------ SUPPLIED MATERIAL ------

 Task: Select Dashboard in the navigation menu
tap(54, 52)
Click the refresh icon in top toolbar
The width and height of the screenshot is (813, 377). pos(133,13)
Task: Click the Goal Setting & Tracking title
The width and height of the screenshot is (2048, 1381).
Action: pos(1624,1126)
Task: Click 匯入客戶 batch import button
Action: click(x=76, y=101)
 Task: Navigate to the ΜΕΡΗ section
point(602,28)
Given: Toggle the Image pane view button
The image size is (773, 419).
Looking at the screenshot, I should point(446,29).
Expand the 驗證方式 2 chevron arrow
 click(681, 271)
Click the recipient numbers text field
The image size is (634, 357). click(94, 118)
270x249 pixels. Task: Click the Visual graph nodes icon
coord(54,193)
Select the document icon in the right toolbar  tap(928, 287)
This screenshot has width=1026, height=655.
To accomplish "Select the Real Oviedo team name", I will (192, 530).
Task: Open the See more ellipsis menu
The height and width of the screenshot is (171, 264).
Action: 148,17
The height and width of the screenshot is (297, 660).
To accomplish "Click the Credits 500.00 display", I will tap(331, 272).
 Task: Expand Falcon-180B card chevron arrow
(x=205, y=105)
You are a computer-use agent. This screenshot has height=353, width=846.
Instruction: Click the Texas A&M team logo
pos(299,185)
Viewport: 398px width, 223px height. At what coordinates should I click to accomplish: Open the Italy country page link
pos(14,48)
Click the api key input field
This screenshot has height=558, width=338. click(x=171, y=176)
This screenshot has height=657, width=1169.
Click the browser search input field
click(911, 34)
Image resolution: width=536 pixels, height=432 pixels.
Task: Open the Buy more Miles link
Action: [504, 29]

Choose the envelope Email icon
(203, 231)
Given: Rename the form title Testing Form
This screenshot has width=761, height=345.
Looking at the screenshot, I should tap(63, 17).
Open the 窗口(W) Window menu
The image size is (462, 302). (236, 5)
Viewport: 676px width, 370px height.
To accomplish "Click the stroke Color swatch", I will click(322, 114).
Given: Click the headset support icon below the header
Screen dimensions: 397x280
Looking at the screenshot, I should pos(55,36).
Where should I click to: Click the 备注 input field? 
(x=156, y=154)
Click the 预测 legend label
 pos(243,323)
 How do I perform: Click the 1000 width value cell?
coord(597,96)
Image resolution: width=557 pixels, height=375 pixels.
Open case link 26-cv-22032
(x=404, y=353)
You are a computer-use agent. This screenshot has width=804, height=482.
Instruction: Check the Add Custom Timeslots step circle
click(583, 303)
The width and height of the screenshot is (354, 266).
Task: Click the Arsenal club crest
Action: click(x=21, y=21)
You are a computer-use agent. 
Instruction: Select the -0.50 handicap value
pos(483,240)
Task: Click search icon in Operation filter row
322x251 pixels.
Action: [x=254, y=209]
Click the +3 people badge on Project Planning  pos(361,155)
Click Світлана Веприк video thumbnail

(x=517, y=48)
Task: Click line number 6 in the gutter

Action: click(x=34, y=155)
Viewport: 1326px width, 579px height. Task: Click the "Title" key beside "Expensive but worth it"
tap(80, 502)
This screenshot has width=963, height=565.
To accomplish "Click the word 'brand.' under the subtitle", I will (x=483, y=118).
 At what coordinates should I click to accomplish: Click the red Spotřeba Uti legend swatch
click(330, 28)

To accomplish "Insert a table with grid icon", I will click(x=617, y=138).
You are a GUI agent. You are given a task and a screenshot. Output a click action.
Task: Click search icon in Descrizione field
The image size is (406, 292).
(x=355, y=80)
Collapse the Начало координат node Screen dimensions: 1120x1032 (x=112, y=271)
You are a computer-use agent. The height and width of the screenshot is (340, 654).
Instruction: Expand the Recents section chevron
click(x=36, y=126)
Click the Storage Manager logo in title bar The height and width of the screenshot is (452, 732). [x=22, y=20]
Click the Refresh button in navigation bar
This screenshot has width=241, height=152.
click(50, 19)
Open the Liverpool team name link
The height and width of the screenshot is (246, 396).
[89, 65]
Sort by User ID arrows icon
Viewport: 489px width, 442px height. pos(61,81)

------

THE PROBLEM >>
In the listing above, find each line with the word "agent" and return it.

SOLUTION TO THIS PROBLEM >>
You are a computer-use agent. This screenshot has height=353, width=846.
You are a computer-use agent. This screenshot has width=804, height=482.
You are a computer-use agent. 
You are a GUI agent. You are given a task and a screenshot. Output a click action.
You are a computer-use agent. The height and width of the screenshot is (340, 654).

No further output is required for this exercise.